Слева от них тихо поплескивала широченная река, а вдали, на противоположном берегу, раскинулся в дымке белый город. Солнце уже повернуло на закат, сияло низко над городом, и тени от фигурок Валька и Сашки стали длинными.
А вот и заросли камышей. Ну, слава богу, считай, дошли. Курган рядом.
Река здесь резко поворачивала вправо, и из-за камышей не было видно, что там, впереди.
Валек сделал несколько шагов за поворот, и перед ним вдруг открылась картина, от вида которой он в досаде остановился. Сашка чуть не налетела на него и замерла в шаге сзади, за плечом.
Место на берегу рядом с курганом было занято. Да кем! С первого взгляда стало ясно, что не простыми туристами, а кое-кем иным. Похуже любых отдыхающих.
На самом берегу стояло два грузовика, крытые брезентом. А еще две легковушки, обе – иномарки. Около автомашин суетились люди. Много людей. Причем только мужчины. А один из них был одет в милицейскую форму. Все остальные щеголяли в камуфляже без знаков различия или в гражданском, однако при этом на плечах у некоторых висели автоматы.
– Атас, Санька, – прошептал Валек, но не двинулся с места. Ноги будто приросли к земле. Еще он успел заметить, что напротив грузовиков на середине реки стоит на якоре пароход и к нему плывет весельная лодка. В лодке сидят два человека и громоздятся какие-то ящики.
До машин и людей было рукой подать, всего метров пятьдесят.
– Тикаем, Санька, – шепотом скомандовал Валек и схватил сестру за руку.
Однако они не успели ни убежать, ни даже развернуться.
– А ну, стоять! – раздался грубый окрик совсем рядом, прямо из зарослей камыша.
Валек вздрогнул, а сестренка от неожиданности аж подпрыгнула.
Из камышей прямо на них выходил мужчина в высоких сапогах, одетый во все черное: черные джинсы и рубашку с длинными рукавами. Лицо его было очень бледным, а в вытянутой руке он держал пистолет. Дуло было направлено прямо на детей.
И вдруг на берегу, рядом с грузовиками, раздался звук глухого удара, как будто что-то тяжелое стукнулось о землю. И дети, и мужчина в черном непроизвольно повернули головы в сторону шума. Однако рука мужчины с зажатым в ней пистолетом при этом не дернулась, не повернулась вслед за направлением взгляда. Пистолет по-прежнему, как намагниченный, был направлен на Валька с Сашкой. И выстрелить он мог в любой момент.
Глава 1
Тремя месяцами ранее
Таня смаковала джин-тоник и умирала со скуки. Уже третий час в неудобном кресле самолетика «Як-40». Да у нее просто спина отвалится, если они сейчас же не прилетят!Будто в ответ на ее мысли, стюардесса пропела:
– Командир корабля включил табло «Пристегните ремни!». Мы готовимся к посадке…

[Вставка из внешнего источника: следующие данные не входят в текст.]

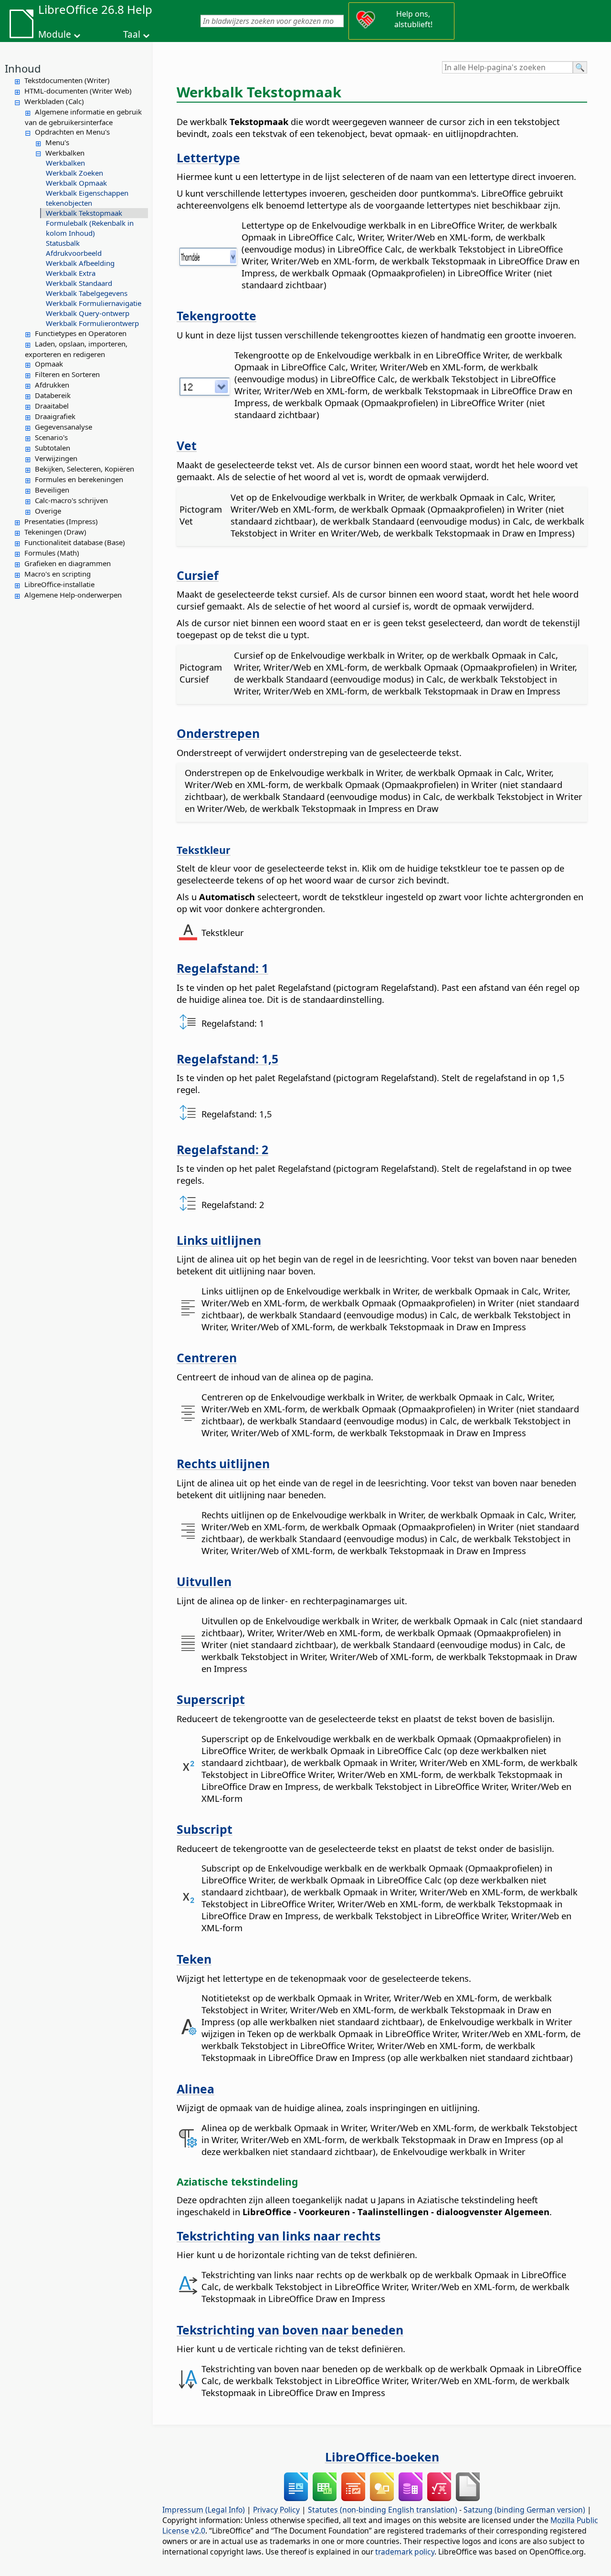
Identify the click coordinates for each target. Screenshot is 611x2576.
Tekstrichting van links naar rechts (278, 2236)
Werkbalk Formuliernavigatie (93, 303)
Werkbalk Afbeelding (80, 263)
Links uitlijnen (219, 1240)
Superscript (211, 1699)
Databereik (53, 395)
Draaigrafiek (55, 416)
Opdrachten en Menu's (72, 132)
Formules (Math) (51, 552)
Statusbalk (63, 243)
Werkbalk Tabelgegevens (86, 293)
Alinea (195, 2089)
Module (54, 34)
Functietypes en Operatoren (80, 333)
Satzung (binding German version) (524, 2509)
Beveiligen (52, 489)
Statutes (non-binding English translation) (382, 2509)
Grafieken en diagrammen (67, 563)
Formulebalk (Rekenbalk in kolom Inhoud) (90, 228)
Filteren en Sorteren (67, 374)
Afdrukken (52, 384)
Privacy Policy (276, 2509)
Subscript (204, 1829)
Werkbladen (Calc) (54, 101)
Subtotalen (52, 447)
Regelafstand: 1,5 (227, 1059)
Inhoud (23, 68)
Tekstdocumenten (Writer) (67, 80)
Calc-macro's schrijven (71, 500)
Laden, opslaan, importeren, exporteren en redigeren (76, 349)
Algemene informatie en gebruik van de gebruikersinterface (83, 117)
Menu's (57, 142)
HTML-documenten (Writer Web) (78, 90)
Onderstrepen (218, 733)
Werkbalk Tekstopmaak (84, 213)
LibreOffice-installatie (59, 584)
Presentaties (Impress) (61, 521)
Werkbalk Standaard (79, 283)
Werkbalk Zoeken (74, 173)
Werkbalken (64, 153)
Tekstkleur (204, 850)
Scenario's (51, 437)
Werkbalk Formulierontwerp (92, 323)
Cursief (198, 575)
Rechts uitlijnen (223, 1463)
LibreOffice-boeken (382, 2457)
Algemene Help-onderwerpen (73, 594)
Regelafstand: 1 (222, 968)
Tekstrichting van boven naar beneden (290, 2330)
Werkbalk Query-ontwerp (87, 313)
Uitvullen (204, 1581)
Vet (187, 445)
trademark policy (404, 2551)
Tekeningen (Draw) (55, 531)
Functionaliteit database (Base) (74, 542)
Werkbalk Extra (70, 273)
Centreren (207, 1357)
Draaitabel (52, 405)
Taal (131, 34)
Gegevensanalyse (63, 426)
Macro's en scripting (57, 573)
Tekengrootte (216, 315)
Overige (48, 510)
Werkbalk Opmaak (76, 183)
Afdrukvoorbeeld (74, 253)
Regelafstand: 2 (222, 1149)
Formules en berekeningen (79, 479)
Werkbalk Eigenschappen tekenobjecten (87, 198)
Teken (194, 1959)
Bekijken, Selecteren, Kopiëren (84, 468)
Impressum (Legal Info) (203, 2509)
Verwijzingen (56, 458)
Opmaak (49, 363)
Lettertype (208, 157)
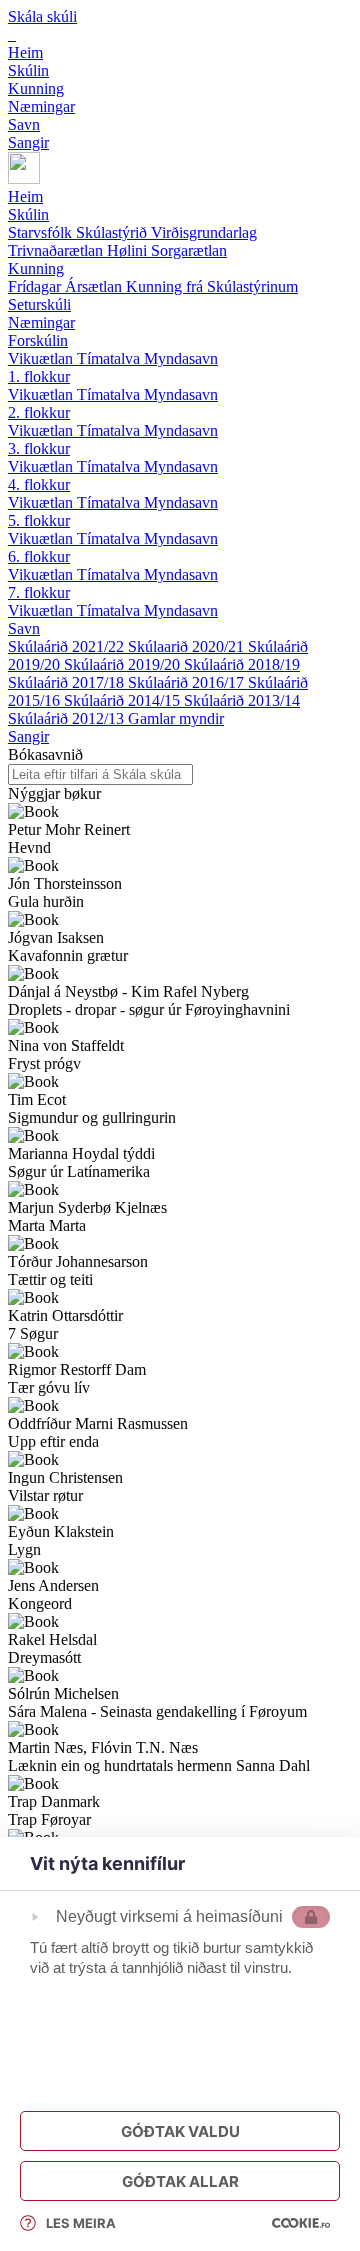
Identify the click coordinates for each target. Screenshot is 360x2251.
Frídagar (36, 286)
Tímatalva (110, 358)
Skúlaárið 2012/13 (68, 718)
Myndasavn (181, 358)
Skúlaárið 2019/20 (124, 664)
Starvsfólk (42, 232)
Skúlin (28, 214)
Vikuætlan (42, 358)
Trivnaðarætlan (57, 250)
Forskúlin (38, 340)
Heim (25, 196)
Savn (24, 628)
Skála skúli (42, 16)
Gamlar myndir (176, 718)
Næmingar (41, 322)
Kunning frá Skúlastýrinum (212, 286)
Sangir (28, 736)
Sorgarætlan (189, 250)
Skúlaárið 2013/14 (242, 700)
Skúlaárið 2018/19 (242, 664)
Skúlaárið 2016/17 (188, 682)
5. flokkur (39, 520)
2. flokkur (39, 412)
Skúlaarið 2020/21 (188, 646)
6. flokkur (39, 556)
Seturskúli (39, 304)
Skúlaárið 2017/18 (68, 682)
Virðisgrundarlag (204, 232)
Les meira (81, 2223)
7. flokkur (39, 592)
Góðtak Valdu (180, 2131)
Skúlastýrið (113, 232)
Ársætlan (95, 286)
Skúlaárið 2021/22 (68, 646)
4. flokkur (39, 484)
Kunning (36, 268)
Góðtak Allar (180, 2181)
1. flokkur (39, 376)
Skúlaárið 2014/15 (124, 700)
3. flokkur (39, 448)
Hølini (129, 250)
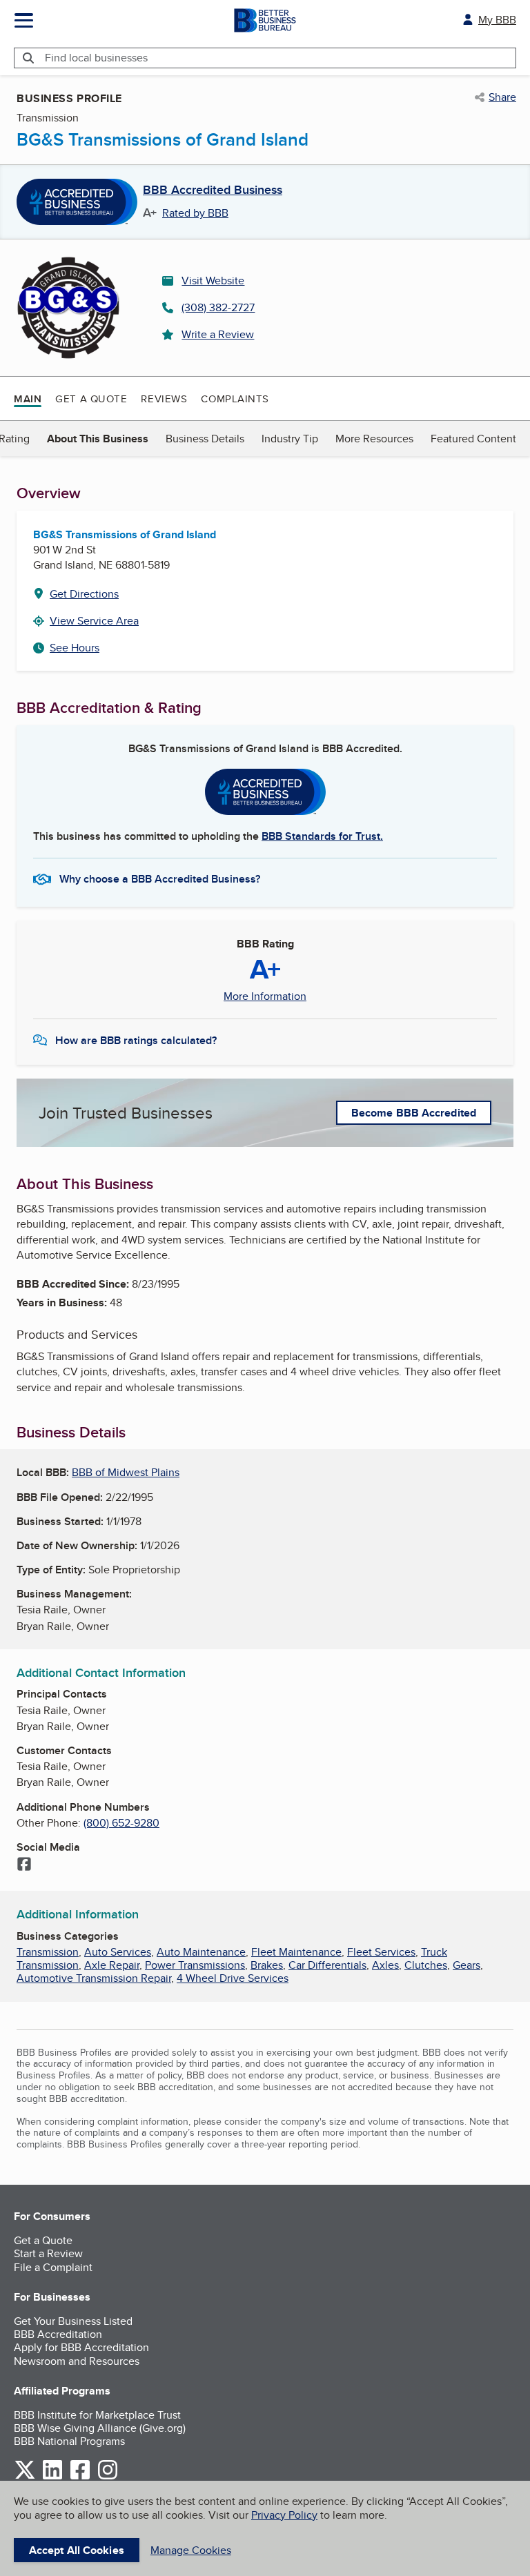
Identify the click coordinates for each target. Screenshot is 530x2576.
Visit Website (212, 280)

Пассажиры радостно загудели – посадку ждали все и давно. И уже час, как начали выпивать «за скорый прилет».
– Ну, чтоб земля нам была пухом! – послышался чей-то неуместный тост.
Смех, клацанье пластиковых стаканчиков, шиканье: «Чего несешь?»
– В смысле, за мягкую посадочку, – поправился тостующий.
Таня, хотя и не участвовала во всеобщем самолетном застолье, тоже пригубила любимого джина с тоником.
«Вот я и… где? – подумала она. – Полагается думать, что дома?»
Сосед по креслу, в нарушение всех правил, тыкал в кнопки мобильного телефона. Что удивительно, он дозвонился и проорал – видно, шоферу:
– Вован, мы снижаемся! Подгоняй тачилу ко входу! Слышь меня, ну?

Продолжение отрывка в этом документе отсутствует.